--- START OF DATA RECORDS ---
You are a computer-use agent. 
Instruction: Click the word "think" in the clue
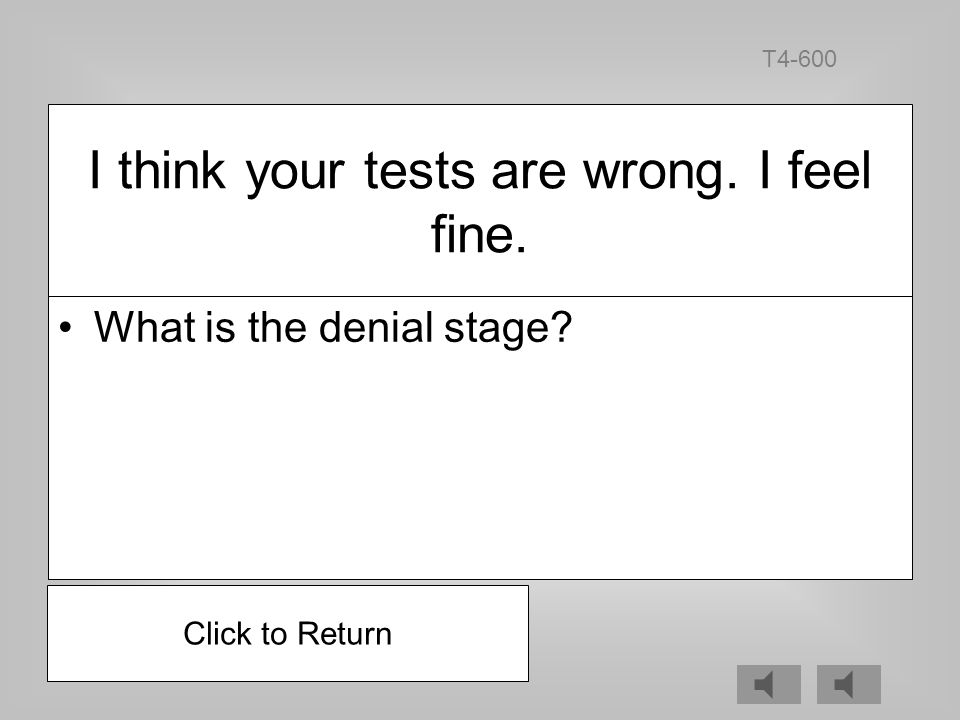[x=171, y=170]
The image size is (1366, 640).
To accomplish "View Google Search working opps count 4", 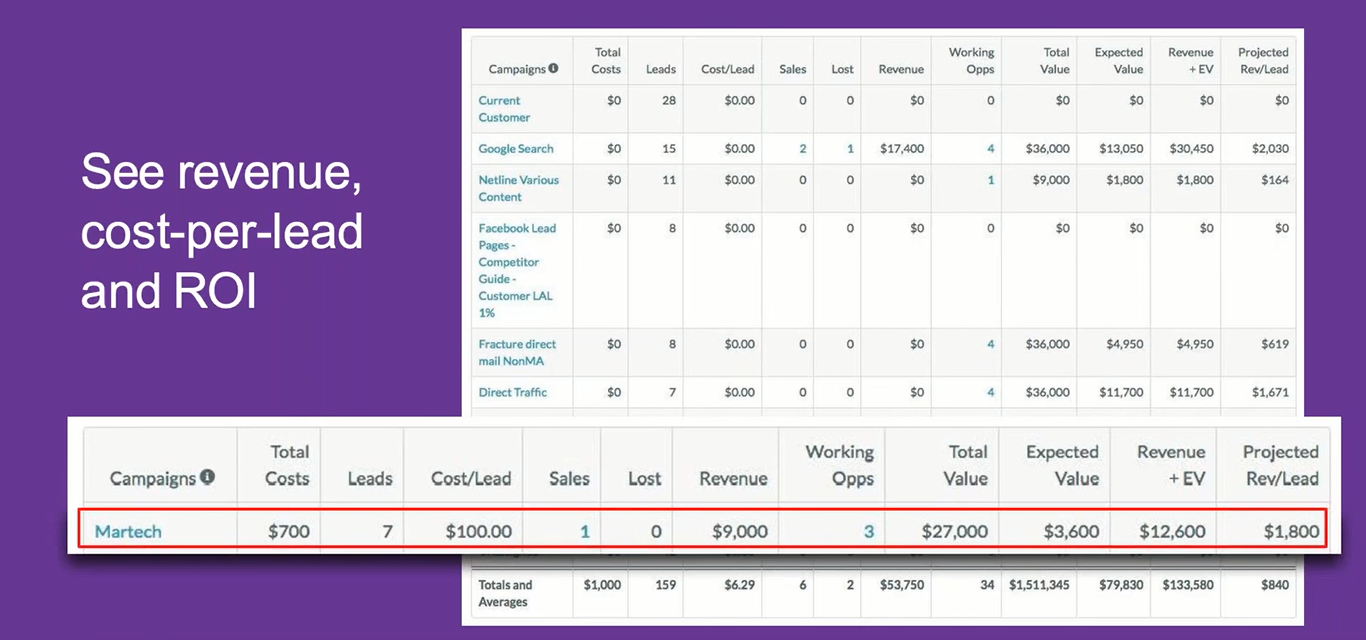I will [x=990, y=149].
--- END OF DATA RECORDS ---
■ WHAT IS NEEDED ■
Count the lines in the dataset records above that contain the string "word", treating uppercase and lowercase as different. Reply with the number only.

■ COMPLETE OUTPUT ■
1